The decision to terminate the employment of so many people must have been done as a last resort, right? Xbox--despite Microsoft's overall rosy health--must have been bleeding cash to make laying off almost 2000 people the only way to right the ship and return the brand to profitability, surely.
Nope! Microsoft just released its latest financials today, and while many of the numbers have been juiced by the timing of the Activision Blizzard takeover--where most of the layoffs were directed!--one thing was clear: Xbox and every other gaming-related division at Microsoft was making money.
If you're wondering why Microsoft made deep cuts in its gaming teams last week, one explanation might be that gaming, without the boost from the Activision deal, would be one of the slower-growing parts of Microsoft pic.twitter.com/WAlDVz8xsT
— Stephen Totilo (@stephentotilo) January 30, 2024
Gaming revenue was up 5% even if you ignore the Activision numbers! Xbox hardware revenue, years deep into a generation where they're in last place, was still up 3%! Xbox "content and services revenue"--Game Pass is probably most of this--was up 61%!

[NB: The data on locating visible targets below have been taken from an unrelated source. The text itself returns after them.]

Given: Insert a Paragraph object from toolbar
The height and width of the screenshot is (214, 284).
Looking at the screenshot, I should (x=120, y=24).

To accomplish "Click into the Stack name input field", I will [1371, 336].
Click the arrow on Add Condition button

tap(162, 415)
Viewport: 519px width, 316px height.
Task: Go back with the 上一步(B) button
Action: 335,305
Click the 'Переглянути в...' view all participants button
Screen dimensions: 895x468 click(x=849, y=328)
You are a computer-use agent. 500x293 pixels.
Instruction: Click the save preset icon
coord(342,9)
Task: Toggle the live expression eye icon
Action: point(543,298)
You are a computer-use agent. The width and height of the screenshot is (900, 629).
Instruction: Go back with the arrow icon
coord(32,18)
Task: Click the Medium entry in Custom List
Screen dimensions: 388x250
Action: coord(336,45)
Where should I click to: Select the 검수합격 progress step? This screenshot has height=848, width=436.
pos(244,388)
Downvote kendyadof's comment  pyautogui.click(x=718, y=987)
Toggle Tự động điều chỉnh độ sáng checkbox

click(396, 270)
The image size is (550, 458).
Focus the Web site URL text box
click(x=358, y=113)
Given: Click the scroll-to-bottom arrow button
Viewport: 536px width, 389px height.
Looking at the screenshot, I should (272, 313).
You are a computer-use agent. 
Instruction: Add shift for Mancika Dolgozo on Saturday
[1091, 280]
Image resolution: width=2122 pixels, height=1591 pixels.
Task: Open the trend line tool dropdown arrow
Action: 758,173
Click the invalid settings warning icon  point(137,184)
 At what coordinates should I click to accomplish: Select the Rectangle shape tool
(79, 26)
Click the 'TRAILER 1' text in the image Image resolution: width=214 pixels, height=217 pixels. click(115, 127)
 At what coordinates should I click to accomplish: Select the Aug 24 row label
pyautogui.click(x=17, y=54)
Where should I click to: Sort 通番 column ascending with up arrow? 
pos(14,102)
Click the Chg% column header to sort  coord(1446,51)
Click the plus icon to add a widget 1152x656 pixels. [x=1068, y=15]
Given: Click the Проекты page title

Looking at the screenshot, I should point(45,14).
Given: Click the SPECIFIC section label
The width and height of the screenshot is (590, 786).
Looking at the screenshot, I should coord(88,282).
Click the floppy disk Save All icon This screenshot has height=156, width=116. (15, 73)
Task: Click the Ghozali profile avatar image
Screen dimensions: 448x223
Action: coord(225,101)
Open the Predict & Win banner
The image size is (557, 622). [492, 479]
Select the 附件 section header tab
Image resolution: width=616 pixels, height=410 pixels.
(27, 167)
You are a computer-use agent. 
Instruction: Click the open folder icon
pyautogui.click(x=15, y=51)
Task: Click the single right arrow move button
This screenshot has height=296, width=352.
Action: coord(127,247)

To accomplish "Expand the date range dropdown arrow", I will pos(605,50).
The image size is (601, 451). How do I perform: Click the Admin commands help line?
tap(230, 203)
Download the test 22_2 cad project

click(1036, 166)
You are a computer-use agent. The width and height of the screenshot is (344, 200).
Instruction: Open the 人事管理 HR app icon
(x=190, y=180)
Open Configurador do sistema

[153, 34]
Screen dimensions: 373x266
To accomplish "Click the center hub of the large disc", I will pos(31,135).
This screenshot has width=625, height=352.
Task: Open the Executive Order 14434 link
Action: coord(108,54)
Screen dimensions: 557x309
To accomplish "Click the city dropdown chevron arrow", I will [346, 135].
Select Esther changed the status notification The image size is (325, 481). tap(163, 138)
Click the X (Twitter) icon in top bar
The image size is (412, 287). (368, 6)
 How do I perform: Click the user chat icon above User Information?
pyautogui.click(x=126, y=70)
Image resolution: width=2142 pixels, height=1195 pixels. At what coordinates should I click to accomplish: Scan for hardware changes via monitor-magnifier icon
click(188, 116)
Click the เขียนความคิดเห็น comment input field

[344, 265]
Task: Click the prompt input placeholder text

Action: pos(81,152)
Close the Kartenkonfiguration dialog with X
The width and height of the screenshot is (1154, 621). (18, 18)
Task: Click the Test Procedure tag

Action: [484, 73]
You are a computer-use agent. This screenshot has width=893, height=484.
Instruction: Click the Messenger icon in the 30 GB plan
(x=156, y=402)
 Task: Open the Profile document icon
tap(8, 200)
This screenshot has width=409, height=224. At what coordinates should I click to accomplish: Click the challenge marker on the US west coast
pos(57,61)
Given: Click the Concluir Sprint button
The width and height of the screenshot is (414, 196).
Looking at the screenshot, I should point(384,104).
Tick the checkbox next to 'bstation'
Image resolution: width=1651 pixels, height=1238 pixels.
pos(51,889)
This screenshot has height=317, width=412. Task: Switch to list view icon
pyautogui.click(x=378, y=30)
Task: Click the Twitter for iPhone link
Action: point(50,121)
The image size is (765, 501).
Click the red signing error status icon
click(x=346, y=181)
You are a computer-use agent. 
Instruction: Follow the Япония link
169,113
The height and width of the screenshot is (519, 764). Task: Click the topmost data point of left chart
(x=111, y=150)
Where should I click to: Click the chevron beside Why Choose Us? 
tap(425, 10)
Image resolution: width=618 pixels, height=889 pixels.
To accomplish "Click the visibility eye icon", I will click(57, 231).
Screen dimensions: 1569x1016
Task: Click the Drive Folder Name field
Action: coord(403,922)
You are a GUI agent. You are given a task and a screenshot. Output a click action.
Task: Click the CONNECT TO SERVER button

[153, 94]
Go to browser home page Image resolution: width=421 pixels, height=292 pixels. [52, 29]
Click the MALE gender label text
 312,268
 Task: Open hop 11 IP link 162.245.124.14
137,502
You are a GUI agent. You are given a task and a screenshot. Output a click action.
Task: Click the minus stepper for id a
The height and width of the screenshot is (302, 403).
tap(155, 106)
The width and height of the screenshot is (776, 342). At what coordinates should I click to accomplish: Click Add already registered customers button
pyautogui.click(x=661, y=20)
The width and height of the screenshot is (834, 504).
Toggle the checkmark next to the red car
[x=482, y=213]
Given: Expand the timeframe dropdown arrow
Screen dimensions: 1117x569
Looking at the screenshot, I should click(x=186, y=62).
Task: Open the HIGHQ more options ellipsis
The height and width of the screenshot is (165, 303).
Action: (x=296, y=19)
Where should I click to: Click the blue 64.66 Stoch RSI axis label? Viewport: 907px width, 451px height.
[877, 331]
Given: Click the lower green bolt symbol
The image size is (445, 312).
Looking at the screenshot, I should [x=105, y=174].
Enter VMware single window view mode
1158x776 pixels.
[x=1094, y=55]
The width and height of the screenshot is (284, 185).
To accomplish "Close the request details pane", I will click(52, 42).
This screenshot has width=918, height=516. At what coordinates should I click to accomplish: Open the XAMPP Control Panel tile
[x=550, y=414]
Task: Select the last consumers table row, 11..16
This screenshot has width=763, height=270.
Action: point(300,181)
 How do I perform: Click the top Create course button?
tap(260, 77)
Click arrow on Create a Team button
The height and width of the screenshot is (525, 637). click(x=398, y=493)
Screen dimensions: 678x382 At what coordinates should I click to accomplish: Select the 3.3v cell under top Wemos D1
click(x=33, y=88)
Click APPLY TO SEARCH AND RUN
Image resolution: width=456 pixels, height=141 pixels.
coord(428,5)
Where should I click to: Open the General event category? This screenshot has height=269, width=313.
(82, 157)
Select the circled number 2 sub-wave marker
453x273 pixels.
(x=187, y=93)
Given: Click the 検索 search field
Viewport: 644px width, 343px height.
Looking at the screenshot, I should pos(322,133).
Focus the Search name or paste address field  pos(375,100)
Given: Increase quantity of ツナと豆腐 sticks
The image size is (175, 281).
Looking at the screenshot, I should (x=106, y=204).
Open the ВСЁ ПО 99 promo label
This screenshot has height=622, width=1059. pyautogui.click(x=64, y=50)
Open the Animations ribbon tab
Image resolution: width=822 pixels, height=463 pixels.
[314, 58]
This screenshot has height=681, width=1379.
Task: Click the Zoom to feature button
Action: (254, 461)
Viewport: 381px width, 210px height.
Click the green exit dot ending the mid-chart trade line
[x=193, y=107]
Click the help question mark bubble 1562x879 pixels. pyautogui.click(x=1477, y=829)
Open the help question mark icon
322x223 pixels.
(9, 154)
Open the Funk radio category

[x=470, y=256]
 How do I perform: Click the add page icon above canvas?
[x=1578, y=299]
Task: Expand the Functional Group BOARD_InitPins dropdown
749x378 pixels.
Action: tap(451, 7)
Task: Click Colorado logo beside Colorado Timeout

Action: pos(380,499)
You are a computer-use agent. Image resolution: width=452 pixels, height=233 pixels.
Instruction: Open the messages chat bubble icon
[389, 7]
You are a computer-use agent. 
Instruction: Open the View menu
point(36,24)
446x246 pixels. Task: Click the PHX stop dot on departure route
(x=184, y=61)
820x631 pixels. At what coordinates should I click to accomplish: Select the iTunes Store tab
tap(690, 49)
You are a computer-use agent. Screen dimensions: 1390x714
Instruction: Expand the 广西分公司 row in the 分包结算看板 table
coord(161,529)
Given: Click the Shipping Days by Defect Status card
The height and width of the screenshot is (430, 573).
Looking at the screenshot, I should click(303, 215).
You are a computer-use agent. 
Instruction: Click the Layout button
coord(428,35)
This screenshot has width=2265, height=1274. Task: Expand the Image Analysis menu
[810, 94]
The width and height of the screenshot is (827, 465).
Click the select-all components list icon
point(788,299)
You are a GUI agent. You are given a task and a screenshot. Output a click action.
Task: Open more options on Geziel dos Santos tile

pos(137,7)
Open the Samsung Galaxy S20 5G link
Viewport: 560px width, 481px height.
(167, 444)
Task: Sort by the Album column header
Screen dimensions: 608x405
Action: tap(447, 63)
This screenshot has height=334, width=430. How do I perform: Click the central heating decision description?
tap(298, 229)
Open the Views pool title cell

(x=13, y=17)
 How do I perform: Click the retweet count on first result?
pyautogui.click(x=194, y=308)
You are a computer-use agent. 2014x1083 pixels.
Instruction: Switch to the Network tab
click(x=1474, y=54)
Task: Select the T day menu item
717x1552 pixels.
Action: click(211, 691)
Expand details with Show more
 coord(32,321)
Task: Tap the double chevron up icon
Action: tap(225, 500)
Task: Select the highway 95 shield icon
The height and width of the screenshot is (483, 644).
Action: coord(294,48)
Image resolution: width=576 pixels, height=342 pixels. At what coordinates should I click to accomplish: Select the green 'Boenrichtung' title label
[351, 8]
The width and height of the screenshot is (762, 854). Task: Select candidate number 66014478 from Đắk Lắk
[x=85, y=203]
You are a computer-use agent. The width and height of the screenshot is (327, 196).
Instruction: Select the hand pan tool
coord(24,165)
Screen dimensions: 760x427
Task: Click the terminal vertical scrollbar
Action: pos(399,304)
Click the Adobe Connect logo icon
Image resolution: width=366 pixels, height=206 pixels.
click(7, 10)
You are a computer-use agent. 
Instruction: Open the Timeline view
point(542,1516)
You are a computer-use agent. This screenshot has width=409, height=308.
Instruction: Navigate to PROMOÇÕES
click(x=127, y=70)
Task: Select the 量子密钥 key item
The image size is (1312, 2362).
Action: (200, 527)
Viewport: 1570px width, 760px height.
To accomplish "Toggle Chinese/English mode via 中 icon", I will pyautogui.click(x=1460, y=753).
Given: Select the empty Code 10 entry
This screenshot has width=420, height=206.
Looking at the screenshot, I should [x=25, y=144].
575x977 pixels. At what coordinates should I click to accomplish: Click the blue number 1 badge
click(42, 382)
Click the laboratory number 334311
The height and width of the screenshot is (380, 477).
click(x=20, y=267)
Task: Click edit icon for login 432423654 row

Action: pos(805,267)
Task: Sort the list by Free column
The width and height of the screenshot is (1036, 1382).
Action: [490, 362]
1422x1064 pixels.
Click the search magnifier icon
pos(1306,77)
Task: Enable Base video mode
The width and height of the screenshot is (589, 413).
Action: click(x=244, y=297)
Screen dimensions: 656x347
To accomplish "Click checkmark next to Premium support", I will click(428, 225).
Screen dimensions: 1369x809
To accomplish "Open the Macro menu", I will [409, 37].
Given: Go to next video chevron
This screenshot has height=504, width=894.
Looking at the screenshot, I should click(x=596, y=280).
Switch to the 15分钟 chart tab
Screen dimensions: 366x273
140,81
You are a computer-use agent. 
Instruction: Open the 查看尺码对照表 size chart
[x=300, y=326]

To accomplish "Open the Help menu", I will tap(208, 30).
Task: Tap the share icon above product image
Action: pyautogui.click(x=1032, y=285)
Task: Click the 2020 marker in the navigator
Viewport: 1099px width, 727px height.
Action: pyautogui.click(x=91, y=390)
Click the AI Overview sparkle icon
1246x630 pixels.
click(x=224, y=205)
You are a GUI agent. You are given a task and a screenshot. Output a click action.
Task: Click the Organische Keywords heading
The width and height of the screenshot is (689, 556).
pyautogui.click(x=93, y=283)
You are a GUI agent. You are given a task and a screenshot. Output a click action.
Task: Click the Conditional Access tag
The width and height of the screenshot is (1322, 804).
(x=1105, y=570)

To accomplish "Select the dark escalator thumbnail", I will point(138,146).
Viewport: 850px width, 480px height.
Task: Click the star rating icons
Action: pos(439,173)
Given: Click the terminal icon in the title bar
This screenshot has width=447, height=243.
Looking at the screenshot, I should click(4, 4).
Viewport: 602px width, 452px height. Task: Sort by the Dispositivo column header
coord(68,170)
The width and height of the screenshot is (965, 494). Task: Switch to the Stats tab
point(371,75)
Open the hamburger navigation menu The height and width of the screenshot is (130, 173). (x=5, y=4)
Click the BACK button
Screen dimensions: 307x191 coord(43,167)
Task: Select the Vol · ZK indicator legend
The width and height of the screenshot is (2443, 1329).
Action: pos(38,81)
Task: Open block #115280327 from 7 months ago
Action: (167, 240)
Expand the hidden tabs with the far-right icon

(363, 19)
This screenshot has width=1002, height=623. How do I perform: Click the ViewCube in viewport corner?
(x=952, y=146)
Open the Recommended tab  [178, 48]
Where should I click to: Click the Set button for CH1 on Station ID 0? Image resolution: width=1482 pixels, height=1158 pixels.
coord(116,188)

Microsoft CEO Satya Nadella on gaming in Q2, 2024:
— Tom Warren (@tomwarren) January 30, 2024
"This quarter we set all-time records for monthly active users of Xbox, PC, as well as mobile where we now have 200 million monthly active users, inclusive of Activision Blizzard King. With cloud gaming we continue to innovate…
This is a time and a wider economy where entire industries are in free fall, and Xbox is out here not just holding their own, but growing. And the people in charge still felt the need to lay off almost 2000 people, most of them coming from the places that accounted for the juiciest growth. There is no satisfying them! They don't just demand constant growth--itself an impossible task--they demand substantial constant growth, which is so far beyond impossible it's absurd.
No tears shed on the Microsoft earnings call. Company touts record revenues from the merger and better than expected results from Activision Blizzard while not mentioning laid off employees, referring only to things like "last week's announcement" and "cost disciplining." pic.twitter.com/xaUIHh6la6
— AmericanTruckSongs9 (@ethangach) January 30, 2024
This isn't business. It's cruelty. It doesn't matter how well your company is doing, the axe could fall on you at any time. The vulnerability being felt right now by workers across the entire video game industry isn't a quirk of the times, it's the point, and these executives are taking every possible opportunity to remind you of this.